Plot with exclusion lists applied

    raw_PRRs_with_exclusions <- calculate_raw_PRRs(2006, 2017, excluded_issues = c(exclusion_non_reaction_markers, exclusion_handling_markers, exclusion_failure_markers))
    raw_PRRs_with_exclusions %>%
    categorise_vaccines(vaccine_categories) %>%
    plot_safegram()
SafeGram of major vaccine classes, 2006-2017

SafeGram of major vaccine classes, 2006-2017

Now, we can also plot the adjusted SafeGram for the HPV vaccines by vaccine type:

    raw_PRRs_with_exclusions %>%
    plot_safegram(vaccines = c("HPV2", "HPV4", "HPV9", "HPVX"), wrap_by = "var1")
SafeGrams of HPV vaccines by valency, 2006-2017

SafeGrams of HPV vaccines by valency, 2006-2017

And we can compare specific flu vaccines with different safety records:

    raw_PRRs_with_exclusions %>%
    plot_safegram(vaccines = c("FLUA3", "FLU(H1N1)", "FLU4", "FLU3"), wrap_by = "var1", N_cutoff = 0)
SafeGrams of injectable flu vaccines, 2006-2017

SafeGrams of injectable flu vaccines, 2006-2017

As well as compare the nasal versus non-nasal flu vaccines:

with different safety records:

    raw_PRRs_with_exclusions %>%
    plot_safegram(vaccines = c("FLU(H1N1)", "FLUN(H1N1)", "FLU3", "FLUN3", "FLU4", "FLUN4"), wrap_by = "var1", N_cutoff = 0)
SafeGrams of various flu vaccines, 2006-2017

SafeGrams of various flu vaccines, 2006-2017

Afterword

SafeGram is a great way to create intuitive comparative visualisations of safety of drugs, vaccines and other products from passive reporting databases.

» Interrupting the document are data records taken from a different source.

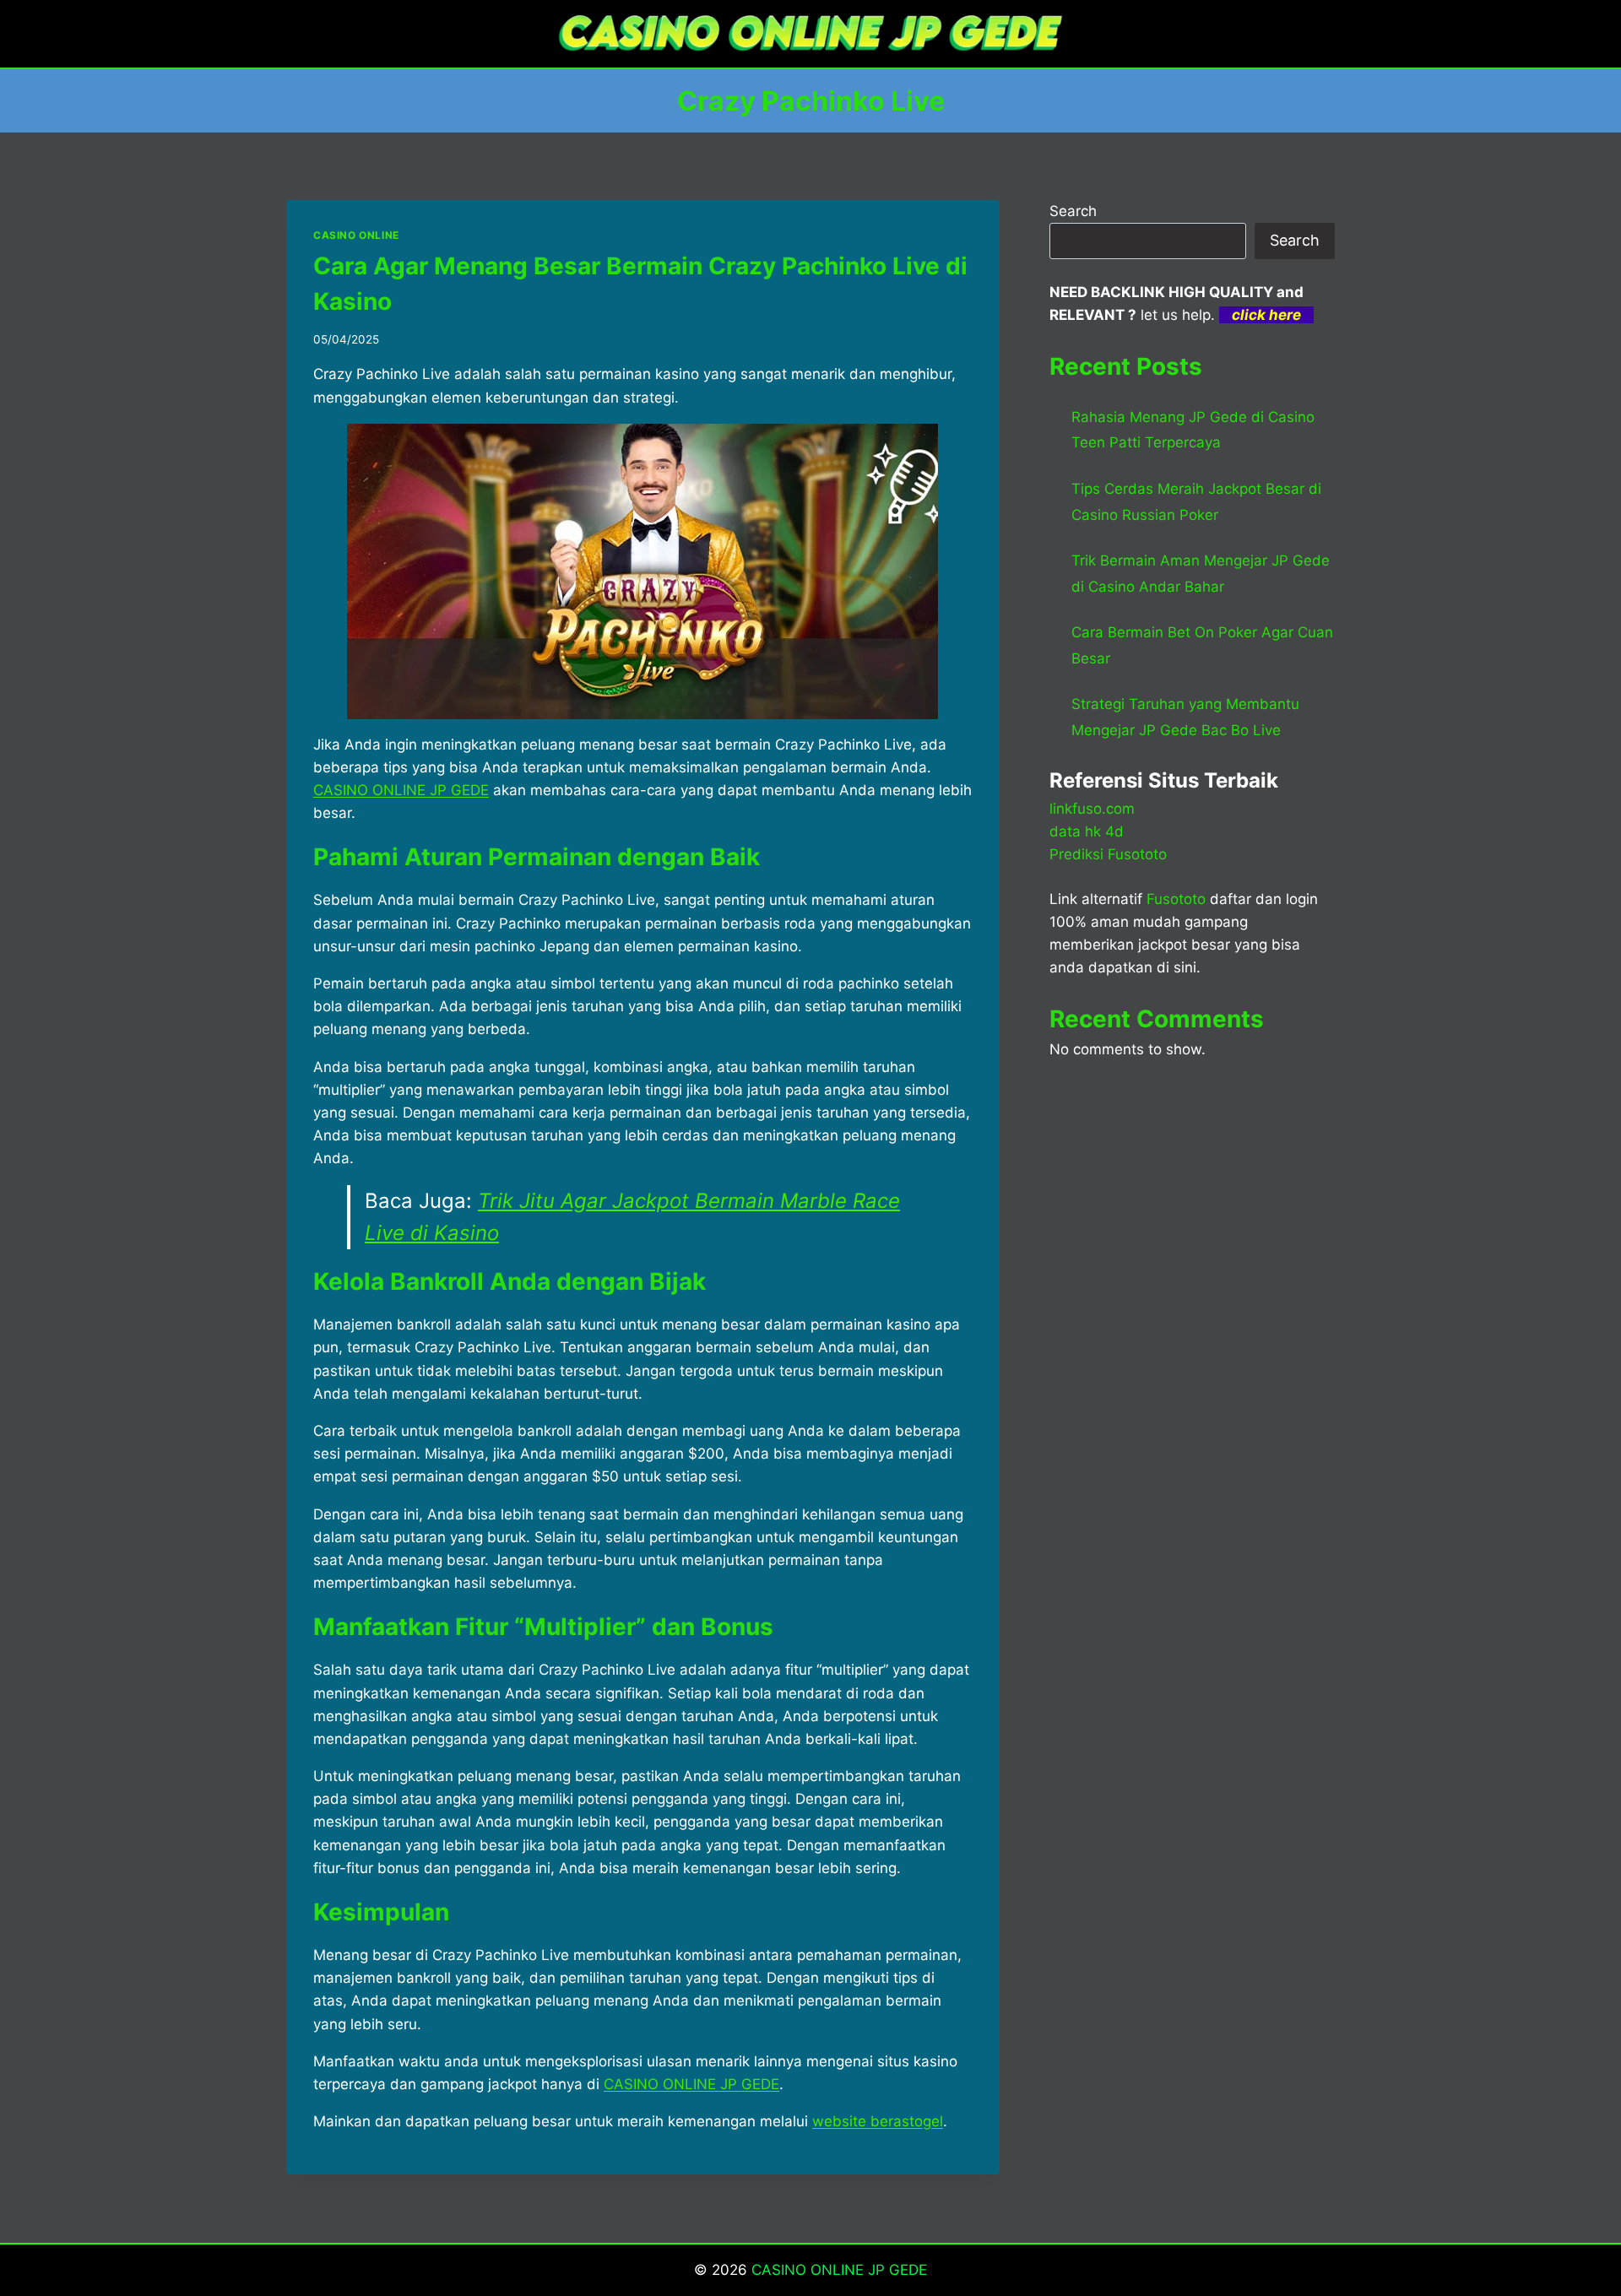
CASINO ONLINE (356, 235)
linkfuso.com (1092, 808)
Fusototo (1176, 899)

While passive reporting suffers from its own weaknesses, such as underreporting, lack of definite knowledge of the extent of underreporting and other methodological malaises, the \(PRR\) approach is a good start to get useful data out of what many are all too happy to discard as useless at best. With the right methods and intuitive visuals, it can provide clinically actionable intelligence to decision-makers, clinicians and patients alike as to the safety of particular pharmaceuticalss.